James and Annie had the following children;

  • Sarah E. Birch ~ 1905 Pennsylvania – 1989  married: John N. Bloise
  • James H. Birch ~ 1908 Pennsylvania – 1963  married: Mary H. Hruska
  • Ethel M. Birch ~ 1910 Pennsylvania –           married: unknown
  • Alfred George Birch ~ 1913 Pennsylvania – 1983   married: Beatrice Jean Murray
  • Florence Violet Birch ~ 1914 Pennsylvania – 1984  married: 1. McWilliams-died 1938  2. John Thomas O'Rourke
  • Ernest O. Birch1916 Pennsylvania – 1972    married: unknown
  • Edna Leona Birch ~ 1921 Pennsylvania –         married: unknown 

  • If anyone has any information on any of these Birch's or has any photos I would appreciate it if you would contact me. I have a Birch tree on ancestry if anyone is interested.  Birch.Family.Tree    Thanks!


    Warm Regards,

    Sunday, August 19, 2012

    Church Record Sunday ~ Thomas Warrender

    The Birch family married into the Warrander family when they were in England in the 1800's.

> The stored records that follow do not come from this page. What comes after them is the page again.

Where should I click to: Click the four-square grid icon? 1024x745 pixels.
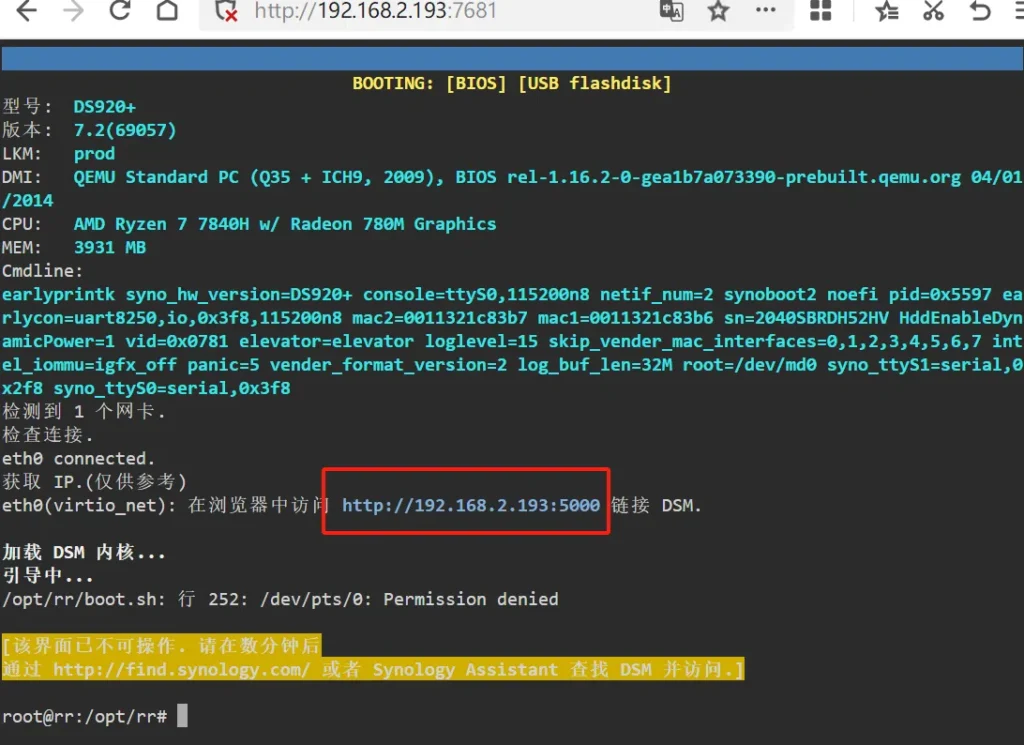820,11
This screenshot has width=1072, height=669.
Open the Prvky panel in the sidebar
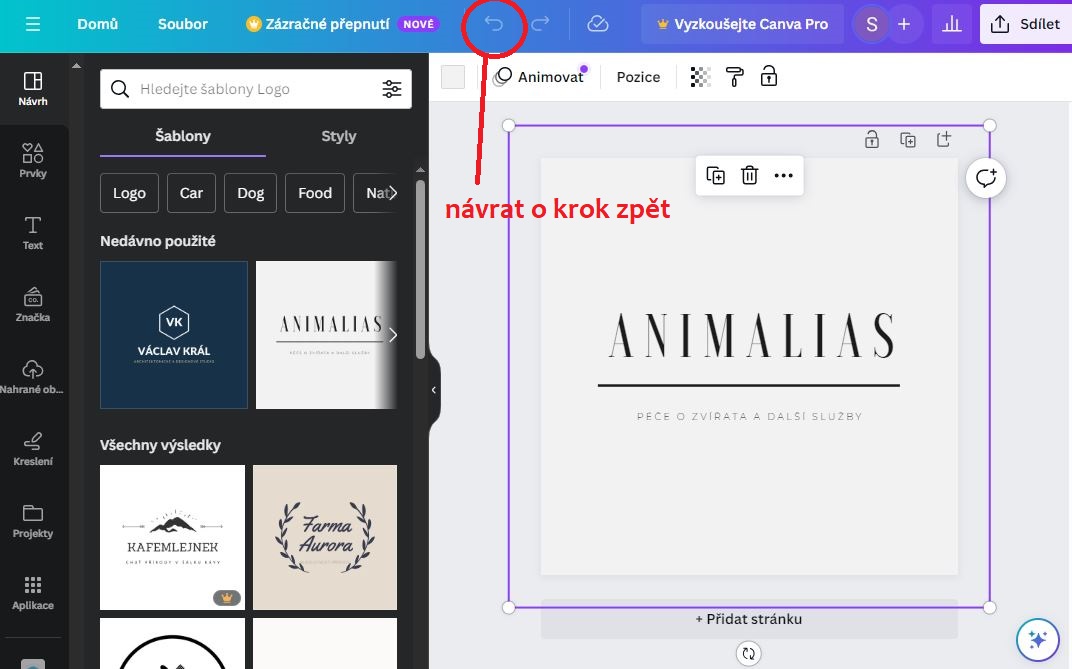tap(33, 160)
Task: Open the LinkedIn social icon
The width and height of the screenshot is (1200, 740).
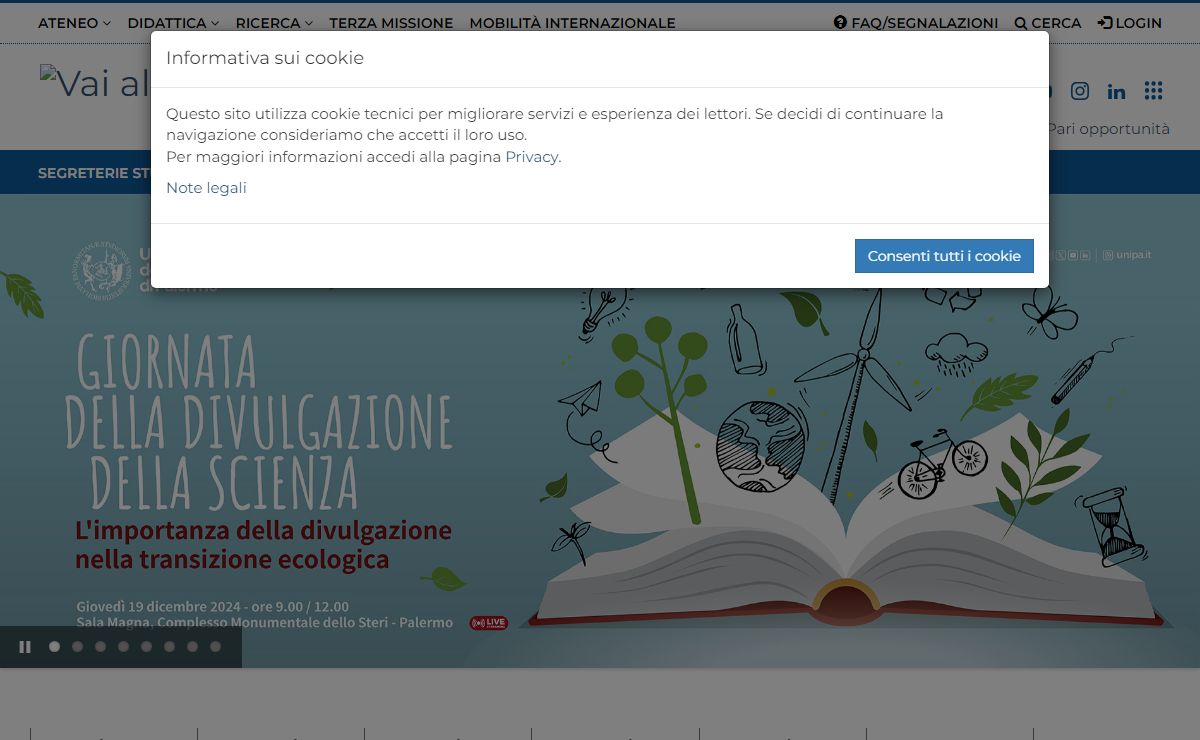Action: (1116, 92)
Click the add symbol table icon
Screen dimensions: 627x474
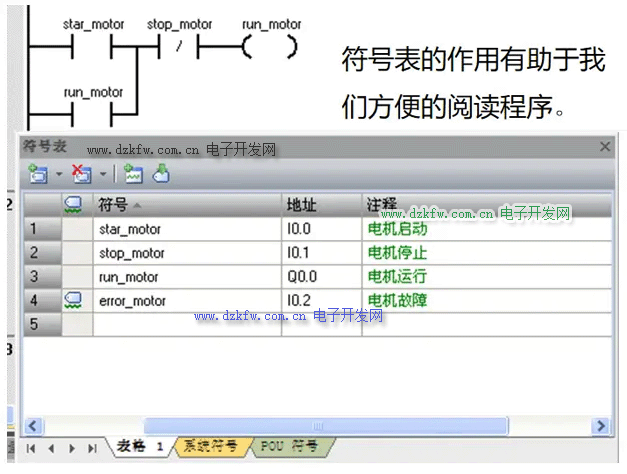coord(38,174)
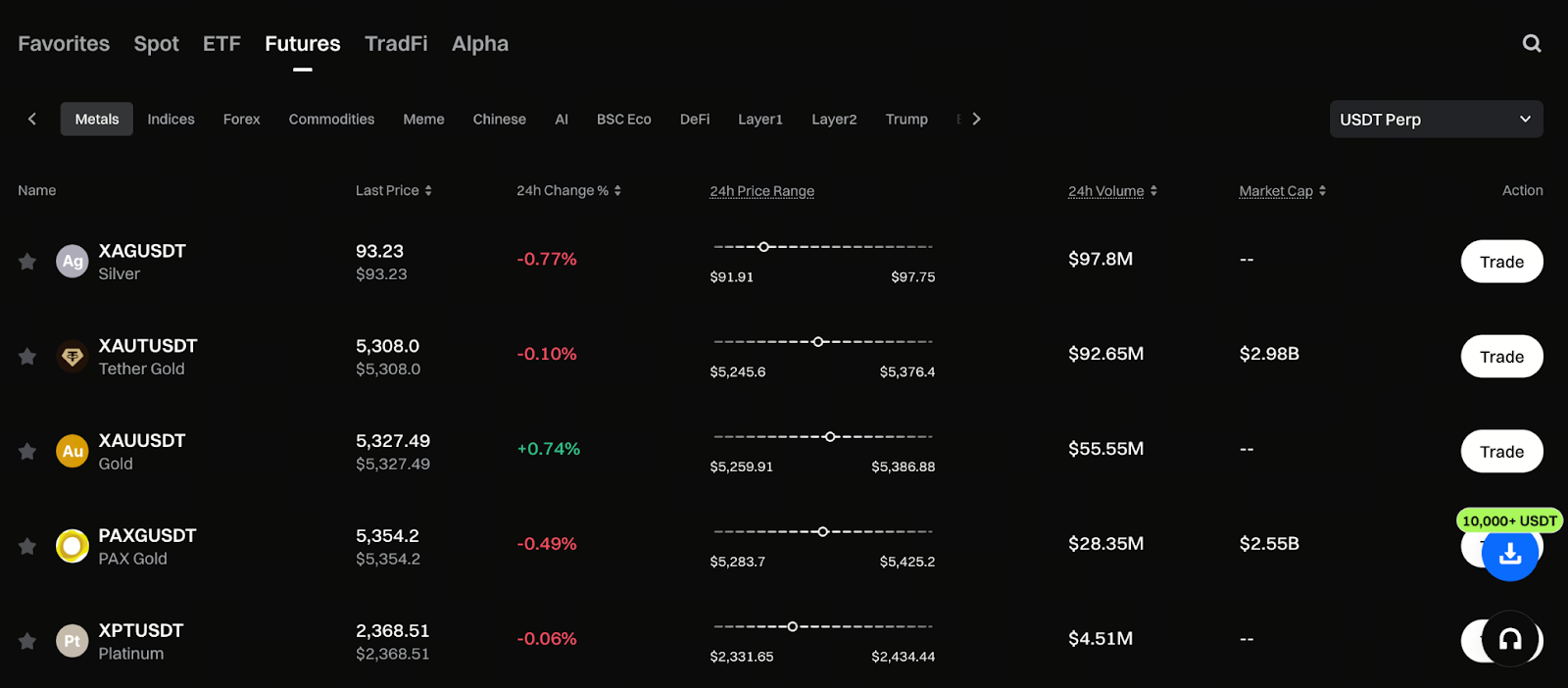
Task: Switch to the Spot tab
Action: (156, 44)
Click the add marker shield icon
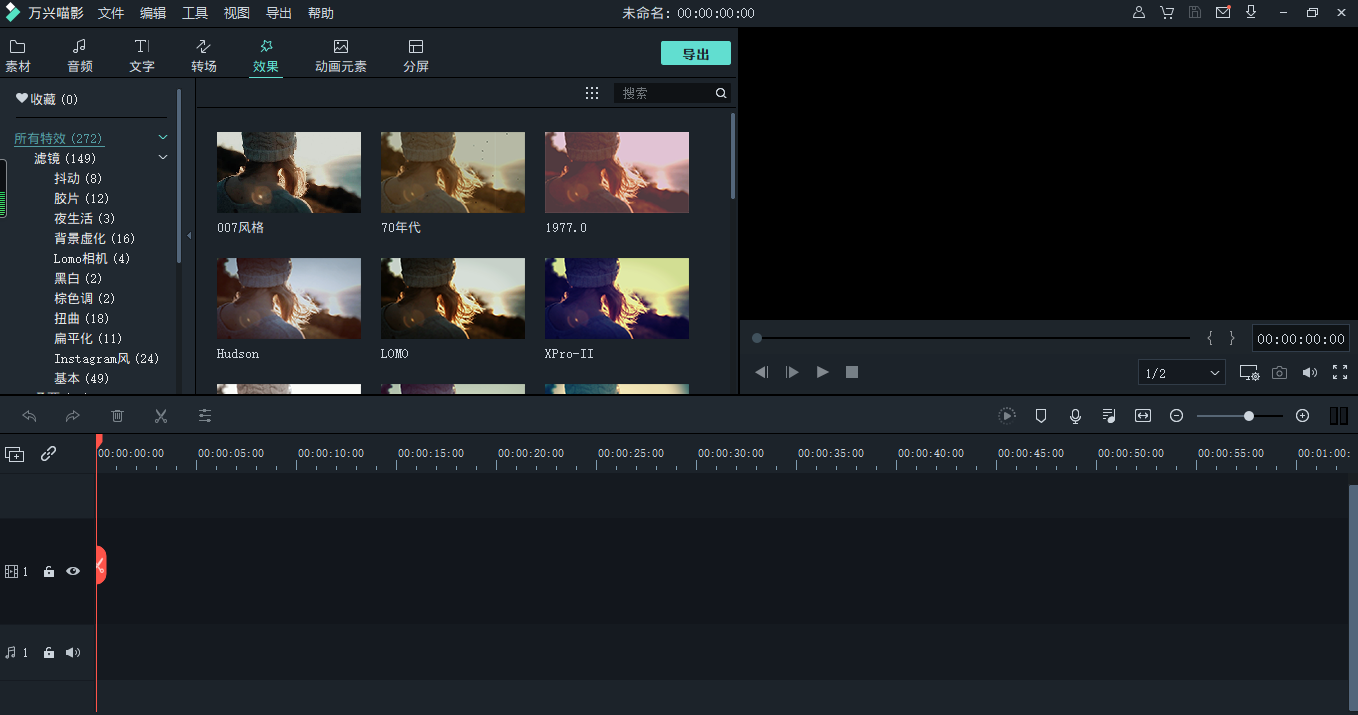1358x715 pixels. pos(1040,416)

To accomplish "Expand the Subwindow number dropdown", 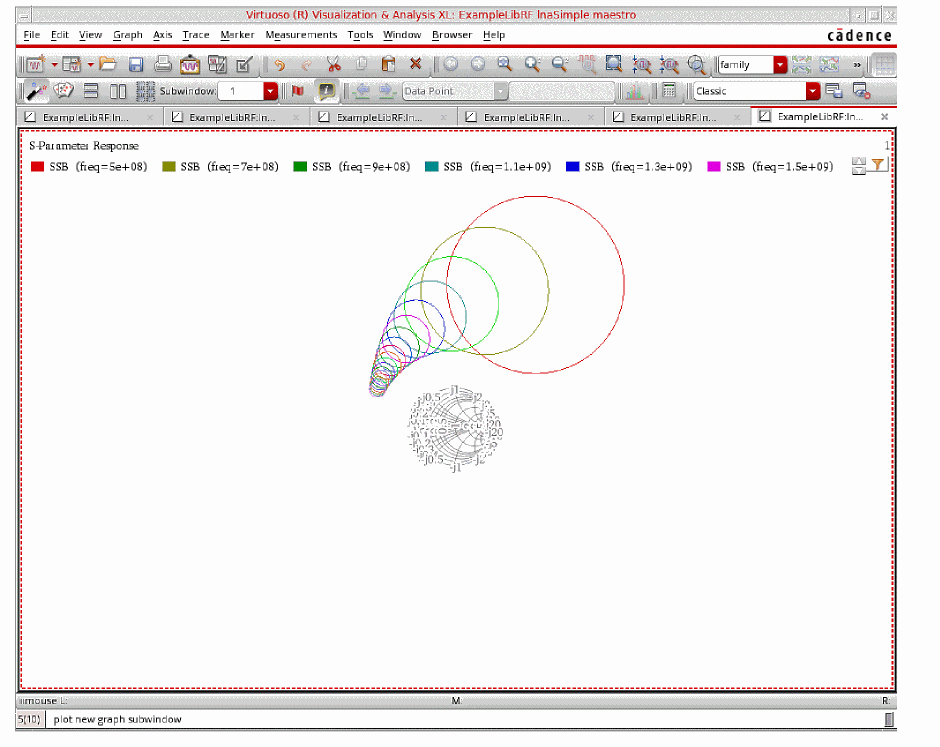I will [270, 91].
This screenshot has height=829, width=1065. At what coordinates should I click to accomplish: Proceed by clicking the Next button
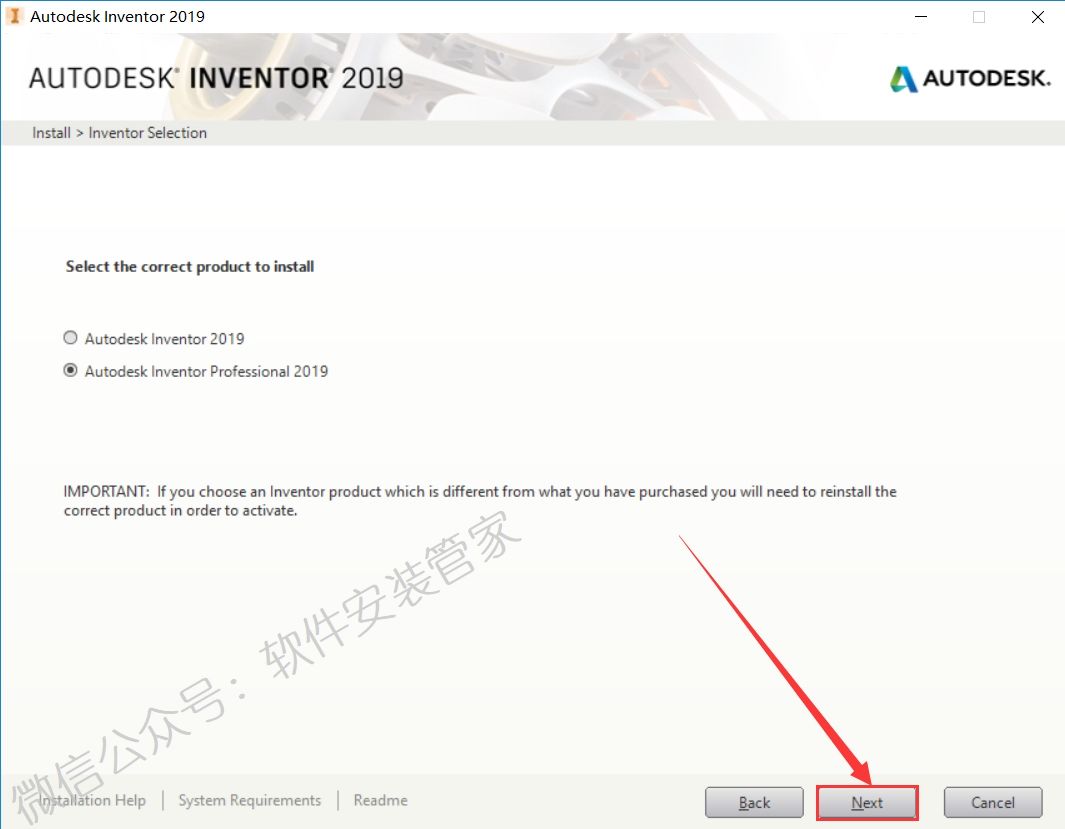point(867,803)
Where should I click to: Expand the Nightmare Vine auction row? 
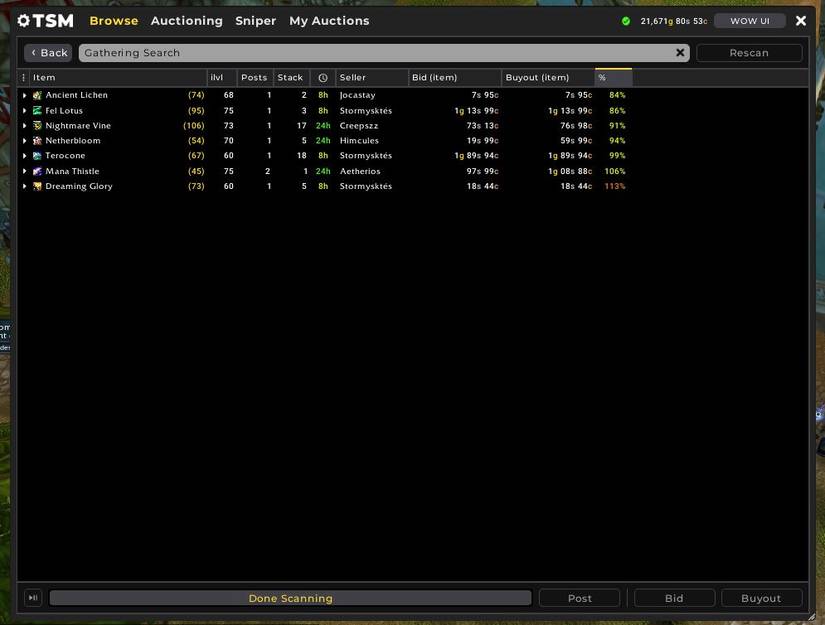(x=23, y=123)

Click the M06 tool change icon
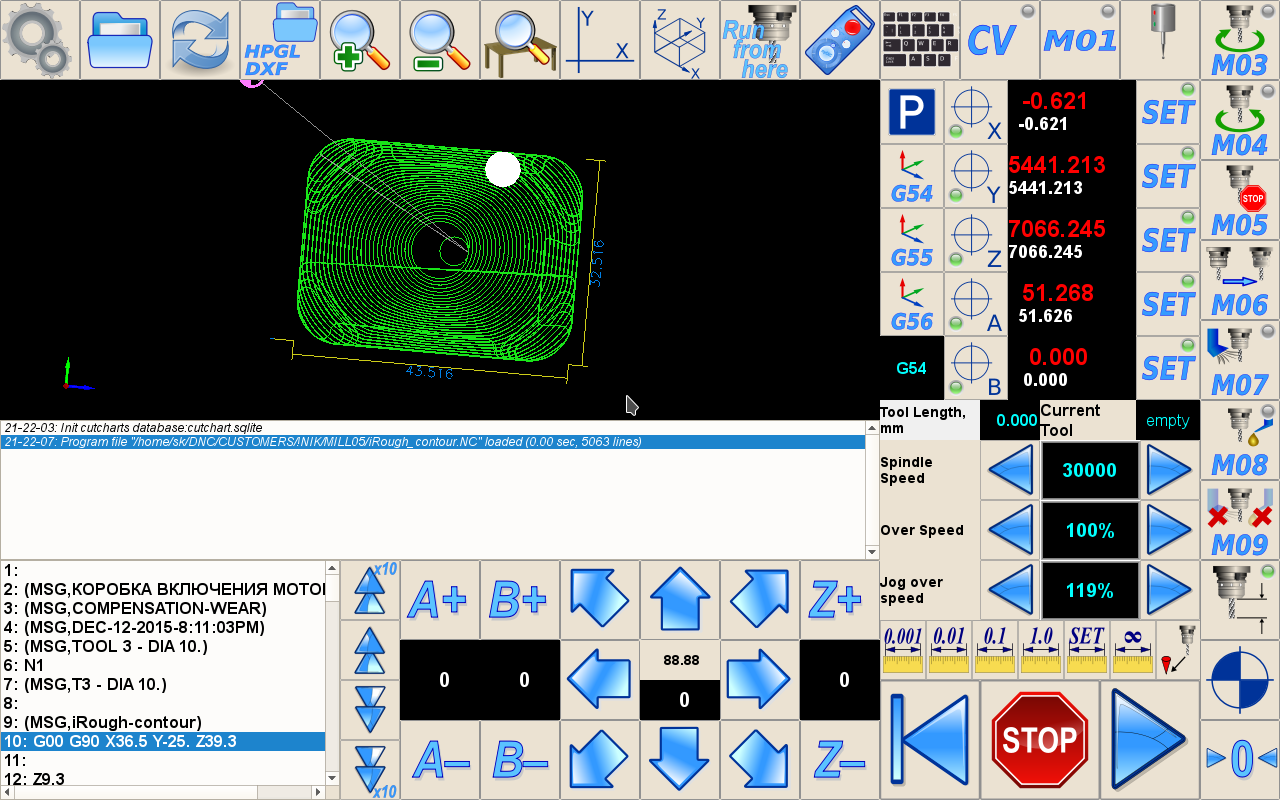coord(1239,280)
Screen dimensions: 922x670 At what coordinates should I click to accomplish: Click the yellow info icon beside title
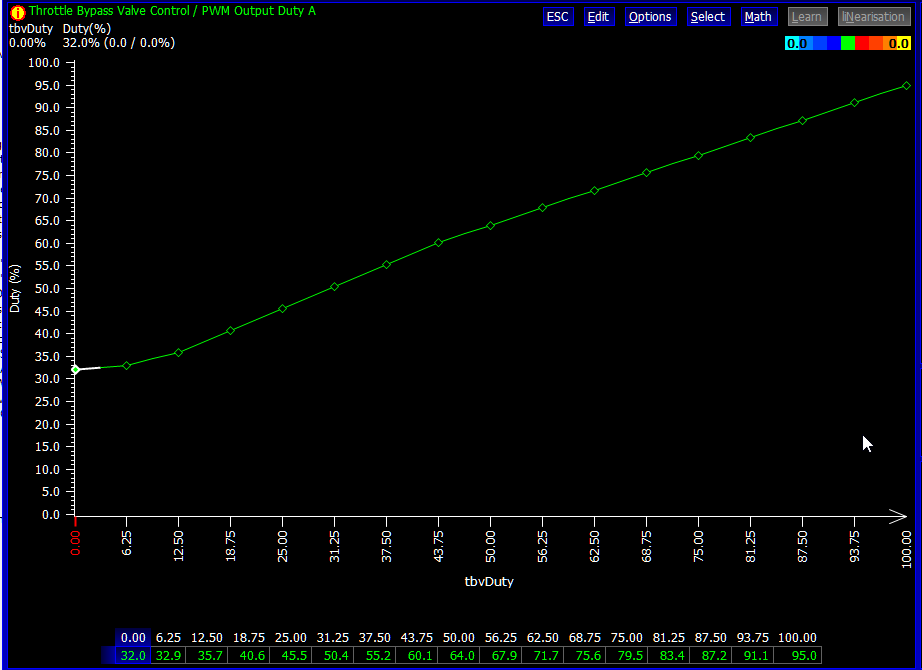[17, 13]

Both families had their beginnings in Staffordshire, England.

    Thomas Warrander was born in September 1877 in Staffordshire England. The census records indicate that he immigrated to the U.S. in 1888 when he was 11 years old and in 1910, at the age of 33 , he was living in Cambria County, Pennsylvania with his wife Ada (nee Hutchinson).  According to that same census he had been married to Ada for 13 years. They had a total of six children but only four were living; Charles (1901), Sarah (1903), Elizabeth (1906), and Sylvia (1908).  Thomas was a Foreman of a Coal Mine.

    I stumbled upon church records that indicated Thomas Warrander was baptized as an adult , at the age of 22, at St. Thomas Episcopal Church in Barnesboro, Cambria County, Pennsylvania.   I found it interesting that as an adult he was baptized.  I wonder if he was baptized in England after his birth.  I find it nice that he established himself with a church where his family now lived and that this church is still holding services.  This record confirms for me his birthplace and his parents names. 

    Warm Regards,

    Monday, July 9, 2012

    Amanuensis Monday ~ Florence Birch McWilliams & John T. O'Rourke

    Application for Marriage ~ John O'Rourke & Florence Birch McWilliams
     In doing my research on the Birch's I  had difficulty locating "Florence Birch" a daughter of James Birch and Anna Warrander.   It wasn't until I found this "Application for Marriage License" dated 6 May 1940 from the Commonwealth of Pennsylvania that I discovered that Florence Birch had been married previously and that husband had died two years prior.  That explained her name change to McWilliams and why I couldn't locate her.
         Thank goodness for documents such as this as I am able to gain a plethera of information from it and fill in so many missing pieces.